■ À FAIRE
Recopiez tel quel, s'il vous plaît, les lignes allant de celle qui contient « Given: Click the Apps sidebar icon » jusqu'à celle qui contient « point(134,122) », ces deux lignes comprises.

── DONNÉES FOURNIES

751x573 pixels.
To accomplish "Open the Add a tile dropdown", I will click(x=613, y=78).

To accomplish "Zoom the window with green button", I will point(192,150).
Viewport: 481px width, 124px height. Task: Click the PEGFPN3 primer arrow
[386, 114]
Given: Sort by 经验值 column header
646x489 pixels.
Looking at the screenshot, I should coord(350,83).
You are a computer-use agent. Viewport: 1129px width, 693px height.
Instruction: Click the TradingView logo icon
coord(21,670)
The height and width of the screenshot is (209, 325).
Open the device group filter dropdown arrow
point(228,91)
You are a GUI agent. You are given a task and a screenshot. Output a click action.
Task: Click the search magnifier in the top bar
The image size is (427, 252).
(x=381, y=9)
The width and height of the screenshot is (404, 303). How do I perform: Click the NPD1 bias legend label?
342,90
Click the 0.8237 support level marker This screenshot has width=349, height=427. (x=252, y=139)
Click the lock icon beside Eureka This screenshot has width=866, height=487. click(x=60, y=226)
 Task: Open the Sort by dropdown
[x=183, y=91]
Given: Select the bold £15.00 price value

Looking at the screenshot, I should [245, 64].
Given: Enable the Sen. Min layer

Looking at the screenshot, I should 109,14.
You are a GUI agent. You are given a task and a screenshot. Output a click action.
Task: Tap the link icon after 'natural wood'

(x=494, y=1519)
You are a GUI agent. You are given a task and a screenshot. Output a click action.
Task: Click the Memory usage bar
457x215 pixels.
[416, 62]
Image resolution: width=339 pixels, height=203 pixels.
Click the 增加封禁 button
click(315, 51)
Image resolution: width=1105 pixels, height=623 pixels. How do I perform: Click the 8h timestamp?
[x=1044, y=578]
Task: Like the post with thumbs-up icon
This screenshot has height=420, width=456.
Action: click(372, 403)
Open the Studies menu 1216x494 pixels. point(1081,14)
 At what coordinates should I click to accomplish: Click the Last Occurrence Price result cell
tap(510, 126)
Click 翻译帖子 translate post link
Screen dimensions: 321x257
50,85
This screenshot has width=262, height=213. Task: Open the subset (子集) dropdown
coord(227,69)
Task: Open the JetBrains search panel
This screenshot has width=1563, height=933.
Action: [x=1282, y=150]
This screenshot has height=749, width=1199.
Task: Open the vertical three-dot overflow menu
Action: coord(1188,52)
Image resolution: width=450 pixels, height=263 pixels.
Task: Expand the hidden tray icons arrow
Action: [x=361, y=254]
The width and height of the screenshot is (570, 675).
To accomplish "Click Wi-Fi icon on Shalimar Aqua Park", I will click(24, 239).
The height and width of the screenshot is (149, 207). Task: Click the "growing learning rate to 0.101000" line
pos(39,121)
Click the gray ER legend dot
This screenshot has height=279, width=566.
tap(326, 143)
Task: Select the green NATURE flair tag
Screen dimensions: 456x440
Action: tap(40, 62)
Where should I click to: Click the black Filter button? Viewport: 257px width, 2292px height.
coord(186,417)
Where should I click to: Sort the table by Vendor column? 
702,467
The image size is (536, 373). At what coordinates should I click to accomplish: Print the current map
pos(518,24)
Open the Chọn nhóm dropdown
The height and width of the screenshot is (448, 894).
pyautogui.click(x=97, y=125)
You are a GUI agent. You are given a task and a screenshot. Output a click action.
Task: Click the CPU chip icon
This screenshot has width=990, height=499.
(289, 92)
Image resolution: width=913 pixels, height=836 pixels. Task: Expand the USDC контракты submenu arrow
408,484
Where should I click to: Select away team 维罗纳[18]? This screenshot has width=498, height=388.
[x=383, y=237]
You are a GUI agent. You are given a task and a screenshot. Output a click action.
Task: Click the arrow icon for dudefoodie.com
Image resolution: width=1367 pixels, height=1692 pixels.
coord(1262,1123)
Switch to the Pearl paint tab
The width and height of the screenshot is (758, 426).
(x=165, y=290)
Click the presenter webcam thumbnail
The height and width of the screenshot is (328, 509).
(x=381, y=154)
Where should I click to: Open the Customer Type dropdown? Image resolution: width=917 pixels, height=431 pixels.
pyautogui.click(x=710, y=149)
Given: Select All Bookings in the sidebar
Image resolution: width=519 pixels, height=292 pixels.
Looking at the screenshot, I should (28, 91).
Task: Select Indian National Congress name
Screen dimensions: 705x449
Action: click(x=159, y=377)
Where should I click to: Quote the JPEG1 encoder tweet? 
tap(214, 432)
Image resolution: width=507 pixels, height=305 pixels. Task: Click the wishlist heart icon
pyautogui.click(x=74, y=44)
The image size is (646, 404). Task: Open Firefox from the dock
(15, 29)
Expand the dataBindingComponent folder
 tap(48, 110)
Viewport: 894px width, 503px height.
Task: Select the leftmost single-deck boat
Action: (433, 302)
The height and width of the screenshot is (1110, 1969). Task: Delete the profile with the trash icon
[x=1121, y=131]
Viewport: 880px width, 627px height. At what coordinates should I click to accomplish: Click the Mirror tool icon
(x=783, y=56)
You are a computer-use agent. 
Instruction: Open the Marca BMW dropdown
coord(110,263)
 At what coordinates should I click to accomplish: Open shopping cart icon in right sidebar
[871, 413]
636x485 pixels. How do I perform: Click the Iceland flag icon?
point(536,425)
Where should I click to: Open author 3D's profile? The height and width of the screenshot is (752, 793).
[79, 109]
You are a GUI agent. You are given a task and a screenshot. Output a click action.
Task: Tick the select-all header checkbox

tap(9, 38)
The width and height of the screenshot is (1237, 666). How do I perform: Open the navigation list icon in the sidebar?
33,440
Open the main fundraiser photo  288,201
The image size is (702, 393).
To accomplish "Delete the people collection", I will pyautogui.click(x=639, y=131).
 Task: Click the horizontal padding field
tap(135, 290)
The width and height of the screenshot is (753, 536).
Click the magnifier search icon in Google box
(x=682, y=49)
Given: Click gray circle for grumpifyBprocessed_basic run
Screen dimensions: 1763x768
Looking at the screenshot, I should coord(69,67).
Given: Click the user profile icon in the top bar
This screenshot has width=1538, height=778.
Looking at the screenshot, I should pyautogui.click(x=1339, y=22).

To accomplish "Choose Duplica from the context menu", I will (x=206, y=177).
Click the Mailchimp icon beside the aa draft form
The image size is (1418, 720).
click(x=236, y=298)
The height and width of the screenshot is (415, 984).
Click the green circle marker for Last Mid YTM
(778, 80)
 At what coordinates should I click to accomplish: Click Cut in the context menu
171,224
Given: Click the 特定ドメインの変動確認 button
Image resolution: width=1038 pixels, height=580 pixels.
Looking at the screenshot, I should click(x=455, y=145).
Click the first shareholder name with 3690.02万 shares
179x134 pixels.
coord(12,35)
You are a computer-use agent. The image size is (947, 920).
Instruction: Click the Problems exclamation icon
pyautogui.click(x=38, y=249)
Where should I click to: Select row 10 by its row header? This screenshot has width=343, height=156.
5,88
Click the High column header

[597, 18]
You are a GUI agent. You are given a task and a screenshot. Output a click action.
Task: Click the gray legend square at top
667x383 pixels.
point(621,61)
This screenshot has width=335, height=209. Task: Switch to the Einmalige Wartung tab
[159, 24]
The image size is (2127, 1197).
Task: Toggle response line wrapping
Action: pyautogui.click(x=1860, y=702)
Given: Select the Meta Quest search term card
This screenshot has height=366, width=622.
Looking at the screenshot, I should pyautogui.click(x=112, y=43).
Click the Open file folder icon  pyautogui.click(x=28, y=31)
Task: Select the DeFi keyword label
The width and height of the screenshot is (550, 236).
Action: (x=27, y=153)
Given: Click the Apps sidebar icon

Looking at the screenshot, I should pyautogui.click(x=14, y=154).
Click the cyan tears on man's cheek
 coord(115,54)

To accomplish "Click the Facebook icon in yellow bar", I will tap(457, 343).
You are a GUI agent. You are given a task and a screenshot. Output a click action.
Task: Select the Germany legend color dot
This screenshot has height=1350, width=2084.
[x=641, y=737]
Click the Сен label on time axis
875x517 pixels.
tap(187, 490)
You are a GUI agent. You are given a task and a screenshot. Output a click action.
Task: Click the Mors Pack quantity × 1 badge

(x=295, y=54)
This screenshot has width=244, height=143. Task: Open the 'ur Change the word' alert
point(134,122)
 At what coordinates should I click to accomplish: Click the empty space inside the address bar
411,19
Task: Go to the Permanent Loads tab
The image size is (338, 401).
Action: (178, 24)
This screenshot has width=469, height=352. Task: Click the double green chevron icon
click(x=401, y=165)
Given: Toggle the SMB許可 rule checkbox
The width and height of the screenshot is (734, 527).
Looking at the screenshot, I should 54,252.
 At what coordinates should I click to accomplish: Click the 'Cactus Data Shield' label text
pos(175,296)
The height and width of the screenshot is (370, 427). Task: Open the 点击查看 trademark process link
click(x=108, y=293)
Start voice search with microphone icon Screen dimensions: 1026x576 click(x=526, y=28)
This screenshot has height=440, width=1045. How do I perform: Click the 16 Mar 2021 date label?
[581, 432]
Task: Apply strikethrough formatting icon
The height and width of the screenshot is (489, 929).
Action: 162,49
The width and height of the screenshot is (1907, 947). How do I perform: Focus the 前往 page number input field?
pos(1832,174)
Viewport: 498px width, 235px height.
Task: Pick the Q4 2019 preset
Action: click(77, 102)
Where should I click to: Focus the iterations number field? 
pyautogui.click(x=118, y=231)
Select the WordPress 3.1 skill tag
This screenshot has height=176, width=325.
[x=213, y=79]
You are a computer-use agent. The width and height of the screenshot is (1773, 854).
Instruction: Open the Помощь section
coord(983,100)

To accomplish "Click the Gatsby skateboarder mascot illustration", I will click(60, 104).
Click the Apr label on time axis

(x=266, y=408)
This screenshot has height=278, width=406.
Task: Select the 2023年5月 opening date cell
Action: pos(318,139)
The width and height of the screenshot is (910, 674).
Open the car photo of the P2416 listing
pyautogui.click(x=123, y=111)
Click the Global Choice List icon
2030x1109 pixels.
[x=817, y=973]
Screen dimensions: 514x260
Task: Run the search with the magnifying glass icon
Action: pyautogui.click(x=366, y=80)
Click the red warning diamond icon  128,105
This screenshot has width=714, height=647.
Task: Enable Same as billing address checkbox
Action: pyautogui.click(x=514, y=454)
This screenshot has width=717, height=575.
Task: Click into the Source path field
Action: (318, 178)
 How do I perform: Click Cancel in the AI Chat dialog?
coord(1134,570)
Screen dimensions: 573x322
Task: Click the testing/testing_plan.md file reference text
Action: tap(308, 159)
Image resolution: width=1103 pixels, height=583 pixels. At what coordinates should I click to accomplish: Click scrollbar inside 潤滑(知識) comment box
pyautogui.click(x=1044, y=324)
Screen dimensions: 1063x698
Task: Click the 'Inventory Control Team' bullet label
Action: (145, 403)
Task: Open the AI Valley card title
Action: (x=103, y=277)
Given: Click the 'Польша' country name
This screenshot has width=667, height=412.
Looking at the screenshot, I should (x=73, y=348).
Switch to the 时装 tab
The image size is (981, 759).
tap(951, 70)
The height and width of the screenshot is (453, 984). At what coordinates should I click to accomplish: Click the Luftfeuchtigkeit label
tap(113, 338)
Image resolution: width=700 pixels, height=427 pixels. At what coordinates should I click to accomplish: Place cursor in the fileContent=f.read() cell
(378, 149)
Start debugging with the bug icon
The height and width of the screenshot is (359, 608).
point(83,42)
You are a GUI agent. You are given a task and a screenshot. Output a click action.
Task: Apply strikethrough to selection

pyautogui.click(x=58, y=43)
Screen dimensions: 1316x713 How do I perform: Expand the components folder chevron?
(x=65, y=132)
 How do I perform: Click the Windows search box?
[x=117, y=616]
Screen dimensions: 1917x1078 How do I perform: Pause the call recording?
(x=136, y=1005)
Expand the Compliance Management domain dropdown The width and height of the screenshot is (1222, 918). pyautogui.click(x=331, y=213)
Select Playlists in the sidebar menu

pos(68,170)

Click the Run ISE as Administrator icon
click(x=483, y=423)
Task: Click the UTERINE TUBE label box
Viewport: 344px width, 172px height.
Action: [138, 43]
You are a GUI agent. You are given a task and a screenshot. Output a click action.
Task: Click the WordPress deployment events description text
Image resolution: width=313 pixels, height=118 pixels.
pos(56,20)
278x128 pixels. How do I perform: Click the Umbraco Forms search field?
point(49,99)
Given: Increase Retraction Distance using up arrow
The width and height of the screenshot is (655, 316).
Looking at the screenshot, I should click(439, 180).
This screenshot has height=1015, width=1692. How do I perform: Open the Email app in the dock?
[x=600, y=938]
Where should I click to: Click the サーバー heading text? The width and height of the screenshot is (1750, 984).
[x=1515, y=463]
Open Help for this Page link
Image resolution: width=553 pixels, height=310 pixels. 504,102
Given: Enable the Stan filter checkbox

────

■ RÉSULTAT CI-DESSOUS
Given: Click the Apps sidebar icon

Looking at the screenshot, I should pyautogui.click(x=14, y=154).
Click the cyan tears on man's cheek
 coord(115,54)

To accomplish "Click the Facebook icon in yellow bar", I will tap(457, 343).
You are a GUI agent. You are given a task and a screenshot. Output a click action.
Task: Select the Germany legend color dot
This screenshot has height=1350, width=2084.
[x=641, y=737]
Click the Сен label on time axis
875x517 pixels.
tap(187, 490)
You are a GUI agent. You are given a task and a screenshot. Output a click action.
Task: Click the Mors Pack quantity × 1 badge

(x=295, y=54)
This screenshot has width=244, height=143. Task: Open the 'ur Change the word' alert
point(134,122)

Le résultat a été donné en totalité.